"Proper receptivity and gratitude lie at the root of purity of heart, they are the real beatitudes. Matthew 5:8 could just as easily be rendered: 'Blessed are those who are grateful, who see and appreciate everything as gift, for they shall see God.'

"But gratitude like all virtues is, in the end, the result of a discipline. Former generations expressed this in the slogan: Count your blessings. To become grateful and to remain so, it is necessary to practice the asceticism of joy. The greatest compliment that one can give to the giver of a gift is to thoroughly delight in the gift. We owe it to our creator to delight, in gratitude, in the gift of life and creation.

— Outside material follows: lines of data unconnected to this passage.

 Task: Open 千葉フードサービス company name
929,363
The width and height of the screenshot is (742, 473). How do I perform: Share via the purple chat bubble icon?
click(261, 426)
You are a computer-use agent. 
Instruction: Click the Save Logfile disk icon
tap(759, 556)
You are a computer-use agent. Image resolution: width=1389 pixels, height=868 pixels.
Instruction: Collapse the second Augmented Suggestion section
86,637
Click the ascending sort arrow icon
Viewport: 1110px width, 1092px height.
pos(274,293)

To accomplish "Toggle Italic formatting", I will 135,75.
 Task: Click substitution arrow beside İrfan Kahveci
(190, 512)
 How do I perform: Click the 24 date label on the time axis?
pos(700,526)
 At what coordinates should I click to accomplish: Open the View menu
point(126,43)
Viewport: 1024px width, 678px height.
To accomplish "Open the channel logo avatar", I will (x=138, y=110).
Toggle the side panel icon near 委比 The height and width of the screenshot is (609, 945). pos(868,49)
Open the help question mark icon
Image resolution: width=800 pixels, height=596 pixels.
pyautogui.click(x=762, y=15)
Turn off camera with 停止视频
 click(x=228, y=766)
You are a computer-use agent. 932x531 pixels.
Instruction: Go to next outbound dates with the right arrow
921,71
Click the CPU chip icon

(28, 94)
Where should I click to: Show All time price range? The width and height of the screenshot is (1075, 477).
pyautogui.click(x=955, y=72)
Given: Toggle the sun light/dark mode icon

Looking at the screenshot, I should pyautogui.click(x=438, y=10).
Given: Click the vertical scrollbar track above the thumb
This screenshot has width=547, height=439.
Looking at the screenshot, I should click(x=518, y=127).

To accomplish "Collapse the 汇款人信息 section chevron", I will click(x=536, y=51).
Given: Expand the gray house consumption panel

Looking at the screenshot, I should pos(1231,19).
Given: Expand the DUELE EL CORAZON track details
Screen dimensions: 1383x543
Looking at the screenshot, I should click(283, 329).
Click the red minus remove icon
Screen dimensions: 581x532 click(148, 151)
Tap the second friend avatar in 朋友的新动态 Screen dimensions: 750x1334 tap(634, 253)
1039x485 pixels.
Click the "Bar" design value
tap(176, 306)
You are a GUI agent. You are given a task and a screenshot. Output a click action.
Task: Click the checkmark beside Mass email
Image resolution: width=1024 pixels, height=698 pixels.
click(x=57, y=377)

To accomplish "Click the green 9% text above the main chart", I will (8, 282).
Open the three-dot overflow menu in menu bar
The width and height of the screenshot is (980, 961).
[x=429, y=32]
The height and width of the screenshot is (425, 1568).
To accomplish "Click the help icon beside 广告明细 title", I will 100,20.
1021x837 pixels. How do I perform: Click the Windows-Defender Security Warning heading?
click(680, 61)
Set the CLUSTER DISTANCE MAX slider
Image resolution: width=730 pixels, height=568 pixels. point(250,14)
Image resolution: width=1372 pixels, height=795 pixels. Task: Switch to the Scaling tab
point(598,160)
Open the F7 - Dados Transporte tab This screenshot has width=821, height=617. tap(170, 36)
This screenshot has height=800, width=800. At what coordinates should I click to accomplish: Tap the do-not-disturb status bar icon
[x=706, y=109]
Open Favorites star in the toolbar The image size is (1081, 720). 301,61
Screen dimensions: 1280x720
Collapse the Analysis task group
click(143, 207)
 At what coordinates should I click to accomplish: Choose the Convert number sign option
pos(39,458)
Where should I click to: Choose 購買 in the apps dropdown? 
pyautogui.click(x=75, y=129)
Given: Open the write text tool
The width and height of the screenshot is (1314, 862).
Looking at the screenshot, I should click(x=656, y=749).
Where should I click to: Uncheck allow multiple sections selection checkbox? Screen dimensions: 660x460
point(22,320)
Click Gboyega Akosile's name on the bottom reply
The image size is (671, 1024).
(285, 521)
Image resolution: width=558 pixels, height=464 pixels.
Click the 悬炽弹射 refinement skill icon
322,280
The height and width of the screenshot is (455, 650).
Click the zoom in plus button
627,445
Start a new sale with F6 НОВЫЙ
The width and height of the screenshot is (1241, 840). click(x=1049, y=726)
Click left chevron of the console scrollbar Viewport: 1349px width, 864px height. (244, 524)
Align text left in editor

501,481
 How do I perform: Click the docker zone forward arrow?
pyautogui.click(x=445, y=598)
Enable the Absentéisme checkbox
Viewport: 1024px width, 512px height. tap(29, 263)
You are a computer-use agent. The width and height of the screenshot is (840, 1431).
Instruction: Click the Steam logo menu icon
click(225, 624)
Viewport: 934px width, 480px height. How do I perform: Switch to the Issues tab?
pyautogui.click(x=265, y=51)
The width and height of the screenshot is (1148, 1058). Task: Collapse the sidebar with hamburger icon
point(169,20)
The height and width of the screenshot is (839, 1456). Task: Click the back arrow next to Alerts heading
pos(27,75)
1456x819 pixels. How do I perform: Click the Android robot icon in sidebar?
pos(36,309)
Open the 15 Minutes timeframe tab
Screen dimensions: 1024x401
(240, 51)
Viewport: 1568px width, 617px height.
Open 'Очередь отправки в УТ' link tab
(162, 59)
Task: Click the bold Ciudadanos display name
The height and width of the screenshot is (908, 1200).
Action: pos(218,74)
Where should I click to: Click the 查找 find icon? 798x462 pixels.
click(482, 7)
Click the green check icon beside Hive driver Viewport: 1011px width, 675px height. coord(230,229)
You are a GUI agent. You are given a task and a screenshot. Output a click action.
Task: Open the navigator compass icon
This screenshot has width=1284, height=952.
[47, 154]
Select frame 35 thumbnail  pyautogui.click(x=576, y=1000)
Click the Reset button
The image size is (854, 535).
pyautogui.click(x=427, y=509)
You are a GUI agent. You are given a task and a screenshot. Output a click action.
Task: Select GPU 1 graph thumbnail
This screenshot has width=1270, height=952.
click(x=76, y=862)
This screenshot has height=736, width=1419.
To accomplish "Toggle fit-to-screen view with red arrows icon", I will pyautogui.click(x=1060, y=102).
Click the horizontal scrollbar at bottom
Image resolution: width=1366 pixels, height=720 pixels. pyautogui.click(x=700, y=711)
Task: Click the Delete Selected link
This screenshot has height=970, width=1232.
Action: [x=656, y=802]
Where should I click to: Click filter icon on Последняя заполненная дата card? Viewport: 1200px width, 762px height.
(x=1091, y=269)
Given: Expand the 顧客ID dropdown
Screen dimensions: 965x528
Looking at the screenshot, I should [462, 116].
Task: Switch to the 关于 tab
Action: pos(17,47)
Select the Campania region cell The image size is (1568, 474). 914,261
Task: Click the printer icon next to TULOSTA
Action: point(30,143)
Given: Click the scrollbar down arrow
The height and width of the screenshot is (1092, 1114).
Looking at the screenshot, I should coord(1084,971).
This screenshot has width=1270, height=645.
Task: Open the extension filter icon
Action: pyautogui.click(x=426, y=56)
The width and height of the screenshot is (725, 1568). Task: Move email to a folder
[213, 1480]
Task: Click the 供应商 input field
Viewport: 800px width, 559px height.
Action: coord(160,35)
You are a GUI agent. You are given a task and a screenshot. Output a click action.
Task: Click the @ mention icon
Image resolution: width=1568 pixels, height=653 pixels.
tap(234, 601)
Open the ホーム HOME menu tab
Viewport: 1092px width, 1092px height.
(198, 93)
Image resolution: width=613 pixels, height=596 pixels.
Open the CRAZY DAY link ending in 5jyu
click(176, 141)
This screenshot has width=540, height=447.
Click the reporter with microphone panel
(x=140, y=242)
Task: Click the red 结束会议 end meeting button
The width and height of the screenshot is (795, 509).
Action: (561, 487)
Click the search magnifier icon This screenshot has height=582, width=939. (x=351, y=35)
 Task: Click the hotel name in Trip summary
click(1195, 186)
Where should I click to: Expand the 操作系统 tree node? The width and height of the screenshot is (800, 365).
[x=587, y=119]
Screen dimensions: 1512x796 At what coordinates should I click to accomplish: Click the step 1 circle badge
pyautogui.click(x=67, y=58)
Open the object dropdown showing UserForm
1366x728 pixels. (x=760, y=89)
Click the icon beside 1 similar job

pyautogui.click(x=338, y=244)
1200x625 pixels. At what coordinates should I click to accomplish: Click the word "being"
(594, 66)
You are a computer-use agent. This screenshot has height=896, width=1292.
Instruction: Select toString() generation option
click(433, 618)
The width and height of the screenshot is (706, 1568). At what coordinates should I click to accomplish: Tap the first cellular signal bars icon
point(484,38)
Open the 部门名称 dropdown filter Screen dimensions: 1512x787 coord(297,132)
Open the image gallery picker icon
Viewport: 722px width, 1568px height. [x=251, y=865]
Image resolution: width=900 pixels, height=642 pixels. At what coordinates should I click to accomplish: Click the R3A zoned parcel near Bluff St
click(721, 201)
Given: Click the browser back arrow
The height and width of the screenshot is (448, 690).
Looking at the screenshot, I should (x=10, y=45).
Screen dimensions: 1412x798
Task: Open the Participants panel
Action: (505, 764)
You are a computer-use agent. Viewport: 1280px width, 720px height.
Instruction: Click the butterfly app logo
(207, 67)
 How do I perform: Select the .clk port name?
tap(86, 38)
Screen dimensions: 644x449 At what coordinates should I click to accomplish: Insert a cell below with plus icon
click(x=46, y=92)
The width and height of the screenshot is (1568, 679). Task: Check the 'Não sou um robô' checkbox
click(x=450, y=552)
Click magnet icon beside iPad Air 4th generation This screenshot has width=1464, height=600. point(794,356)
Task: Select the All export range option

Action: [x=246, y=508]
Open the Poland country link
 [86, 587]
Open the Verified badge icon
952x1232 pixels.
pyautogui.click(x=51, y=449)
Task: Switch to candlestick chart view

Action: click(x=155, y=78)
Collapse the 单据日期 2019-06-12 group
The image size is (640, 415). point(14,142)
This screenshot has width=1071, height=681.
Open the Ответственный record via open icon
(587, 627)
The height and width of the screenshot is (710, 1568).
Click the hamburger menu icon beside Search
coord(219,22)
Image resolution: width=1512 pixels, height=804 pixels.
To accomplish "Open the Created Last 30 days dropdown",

"Thus, the first exercise we must do to restore our contemplative faculty to its full powers is to work at receiving everything — life, health, others around us, love, friendship, food, drink, sexuality, beauty — as gift. Becoming a more grateful person is the first, and the most important step, that there is in overcoming the practical atheism that besets our everyday lives. To the extent that we take life for granted we will never see the Giver behind the gift. Conversely, though, once we stop taking life for granted we will, soon enough, begin to feel it as granted to us by God.

"The first proof for the existence of God is not theoretical. It is the practical reversal of the Adam and Eve story within our lives: live in deep gratitude, count blessings, and see whether God is absent from ordinary consciousness."